# PX4 Compact .40 10-Round Magazine?



## Parzival (Feb 4, 2013)

There are .40 Compacts advertised as having 10-round mags. Yet BerettaUSA.com lists only a 12-round magazine for the PX4 Compact .40. What's used when you want a 10-round magazine? A pinned 12-rounder?

The PX4 Sub-Compact .40 is 7mm shorter in height than the Compact, and the Full is 11mm taller than the Compact, suggesting the Sub-Compact's magazine _might_ possibly serve as the Compact 10-rounder.

I'm surprised Beretta doesn't address this on their site. Or else I'm yet again search-challenged.


----------



## TheLAGuy (Nov 28, 2012)

Probably because of places like CA, 10 round maximum.


----------



## Parzival (Feb 4, 2013)

Yes, that's why the .40 10-rounders exist. But is it a Sub-Compact .40 10-rounder with a different base plate, or a pinned 12-rounder, or what?

Beretta doesn't list a 10-round .40 magazine for the Compact, but I've seen listings for .40 Compacts with 10-round magazines. That leads me to believe another magazine from the PX4 family is used as the 10-round .40 unit, but I can't find any reference to it on the Intertubes.

If a reader knows the answer, please tell.


----------



## Parzival (Feb 4, 2013)

*The Reply from Beretta*

A Beretta customer service fellow checked with one of his engineers, who said Beretta doesn't make a 10-round magazine for the .40 Compact.
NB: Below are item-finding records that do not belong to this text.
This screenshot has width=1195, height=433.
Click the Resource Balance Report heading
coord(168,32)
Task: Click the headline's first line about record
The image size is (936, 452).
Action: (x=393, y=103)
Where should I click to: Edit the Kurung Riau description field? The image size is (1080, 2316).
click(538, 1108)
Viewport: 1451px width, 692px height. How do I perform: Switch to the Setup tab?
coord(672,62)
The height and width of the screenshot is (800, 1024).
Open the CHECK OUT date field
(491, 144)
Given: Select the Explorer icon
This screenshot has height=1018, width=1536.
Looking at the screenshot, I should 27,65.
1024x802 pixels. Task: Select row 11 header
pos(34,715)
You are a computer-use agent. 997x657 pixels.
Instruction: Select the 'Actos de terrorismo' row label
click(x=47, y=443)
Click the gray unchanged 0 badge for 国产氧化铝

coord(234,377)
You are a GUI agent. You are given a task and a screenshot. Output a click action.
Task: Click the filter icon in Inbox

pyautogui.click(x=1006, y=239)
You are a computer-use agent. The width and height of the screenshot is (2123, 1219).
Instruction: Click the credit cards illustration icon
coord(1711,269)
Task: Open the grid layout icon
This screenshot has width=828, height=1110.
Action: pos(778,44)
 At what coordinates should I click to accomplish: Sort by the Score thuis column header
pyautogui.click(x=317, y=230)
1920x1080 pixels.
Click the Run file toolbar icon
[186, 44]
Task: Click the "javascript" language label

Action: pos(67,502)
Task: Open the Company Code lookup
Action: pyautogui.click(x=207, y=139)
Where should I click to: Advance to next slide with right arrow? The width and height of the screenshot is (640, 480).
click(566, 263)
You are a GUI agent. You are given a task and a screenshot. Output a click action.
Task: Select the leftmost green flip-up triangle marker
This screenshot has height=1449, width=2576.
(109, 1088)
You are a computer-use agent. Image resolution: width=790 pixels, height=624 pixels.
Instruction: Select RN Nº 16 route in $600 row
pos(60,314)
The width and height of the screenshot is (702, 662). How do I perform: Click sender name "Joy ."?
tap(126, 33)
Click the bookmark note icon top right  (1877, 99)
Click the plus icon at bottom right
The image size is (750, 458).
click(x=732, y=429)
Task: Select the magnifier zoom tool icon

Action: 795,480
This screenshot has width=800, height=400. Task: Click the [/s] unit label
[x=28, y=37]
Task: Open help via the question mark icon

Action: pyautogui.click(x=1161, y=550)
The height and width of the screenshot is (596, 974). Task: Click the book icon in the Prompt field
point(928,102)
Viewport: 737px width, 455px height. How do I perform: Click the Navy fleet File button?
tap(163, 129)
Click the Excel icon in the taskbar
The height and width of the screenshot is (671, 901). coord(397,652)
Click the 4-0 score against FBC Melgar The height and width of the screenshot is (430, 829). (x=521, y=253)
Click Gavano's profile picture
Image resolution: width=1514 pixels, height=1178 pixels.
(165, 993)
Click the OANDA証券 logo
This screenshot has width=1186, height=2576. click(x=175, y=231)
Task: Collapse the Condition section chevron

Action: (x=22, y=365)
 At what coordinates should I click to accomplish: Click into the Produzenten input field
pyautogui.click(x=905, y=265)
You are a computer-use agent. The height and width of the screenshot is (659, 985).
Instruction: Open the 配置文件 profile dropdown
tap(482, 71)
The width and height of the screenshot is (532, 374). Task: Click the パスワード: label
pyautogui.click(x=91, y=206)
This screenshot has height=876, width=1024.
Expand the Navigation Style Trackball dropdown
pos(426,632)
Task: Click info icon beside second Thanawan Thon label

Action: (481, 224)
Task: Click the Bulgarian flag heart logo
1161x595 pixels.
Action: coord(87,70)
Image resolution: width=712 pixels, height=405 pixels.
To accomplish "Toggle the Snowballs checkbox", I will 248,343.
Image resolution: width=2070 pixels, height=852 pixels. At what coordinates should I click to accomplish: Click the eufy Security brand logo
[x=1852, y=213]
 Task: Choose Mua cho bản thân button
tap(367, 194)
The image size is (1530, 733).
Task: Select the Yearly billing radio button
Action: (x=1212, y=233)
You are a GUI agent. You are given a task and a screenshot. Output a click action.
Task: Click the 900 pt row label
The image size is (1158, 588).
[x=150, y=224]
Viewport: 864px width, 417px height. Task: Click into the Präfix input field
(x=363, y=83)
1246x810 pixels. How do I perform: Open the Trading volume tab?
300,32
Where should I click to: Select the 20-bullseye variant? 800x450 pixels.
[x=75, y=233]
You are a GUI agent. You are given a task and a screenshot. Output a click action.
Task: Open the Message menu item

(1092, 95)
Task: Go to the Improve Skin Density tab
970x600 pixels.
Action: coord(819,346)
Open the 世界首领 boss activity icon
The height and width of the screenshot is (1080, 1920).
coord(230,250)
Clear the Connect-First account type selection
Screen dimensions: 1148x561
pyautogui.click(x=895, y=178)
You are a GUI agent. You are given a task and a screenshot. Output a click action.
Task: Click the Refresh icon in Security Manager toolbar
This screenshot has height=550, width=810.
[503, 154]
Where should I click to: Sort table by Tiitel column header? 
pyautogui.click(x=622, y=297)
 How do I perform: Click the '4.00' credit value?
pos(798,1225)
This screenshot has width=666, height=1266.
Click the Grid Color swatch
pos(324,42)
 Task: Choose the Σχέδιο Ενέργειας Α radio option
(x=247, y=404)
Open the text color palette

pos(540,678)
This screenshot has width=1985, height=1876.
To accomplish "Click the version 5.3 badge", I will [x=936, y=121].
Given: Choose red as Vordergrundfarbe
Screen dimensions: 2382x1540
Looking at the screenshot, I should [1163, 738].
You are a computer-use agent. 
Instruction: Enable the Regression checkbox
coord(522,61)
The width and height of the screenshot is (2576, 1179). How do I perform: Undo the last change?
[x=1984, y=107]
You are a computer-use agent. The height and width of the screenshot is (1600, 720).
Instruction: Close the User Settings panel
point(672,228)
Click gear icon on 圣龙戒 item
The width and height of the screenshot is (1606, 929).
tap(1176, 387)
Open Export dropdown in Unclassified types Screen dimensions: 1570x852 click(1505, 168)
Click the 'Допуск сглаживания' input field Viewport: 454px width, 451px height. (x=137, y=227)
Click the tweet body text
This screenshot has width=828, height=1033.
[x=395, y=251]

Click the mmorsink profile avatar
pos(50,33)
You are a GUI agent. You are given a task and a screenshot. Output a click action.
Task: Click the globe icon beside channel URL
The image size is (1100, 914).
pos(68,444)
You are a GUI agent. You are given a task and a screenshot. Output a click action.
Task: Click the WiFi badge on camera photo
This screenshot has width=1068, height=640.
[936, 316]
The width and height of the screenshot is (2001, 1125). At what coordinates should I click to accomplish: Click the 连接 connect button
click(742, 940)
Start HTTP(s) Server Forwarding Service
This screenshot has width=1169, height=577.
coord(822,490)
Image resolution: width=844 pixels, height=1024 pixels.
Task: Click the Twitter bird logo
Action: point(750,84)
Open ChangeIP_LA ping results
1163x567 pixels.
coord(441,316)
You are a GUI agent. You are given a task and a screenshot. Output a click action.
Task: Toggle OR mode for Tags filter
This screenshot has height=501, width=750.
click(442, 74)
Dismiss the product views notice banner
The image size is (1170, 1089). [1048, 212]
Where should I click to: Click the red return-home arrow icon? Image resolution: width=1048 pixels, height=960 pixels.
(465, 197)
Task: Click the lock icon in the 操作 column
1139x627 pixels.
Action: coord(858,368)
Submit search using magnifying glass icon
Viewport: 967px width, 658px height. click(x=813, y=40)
You have to use full-size PX4 10-rounders.



Parzival said:


> Yes, that's why the .40 10-rounders exist. But is it a Sub-Compact .40 10-rounder with a different base plate, or a pinned 12-rounder, or what?
> 
> Beretta doesn't list a 10-round .40 magazine for the Compact, but I've seen listings for .40 Compacts with 10-round magazines. That leads me to believe another magazine from the PX4 family is used as the 10-round .40 unit, but I can't find any reference to it on the Intertubes.
> 
> If a reader knows the answer, please tell.


----------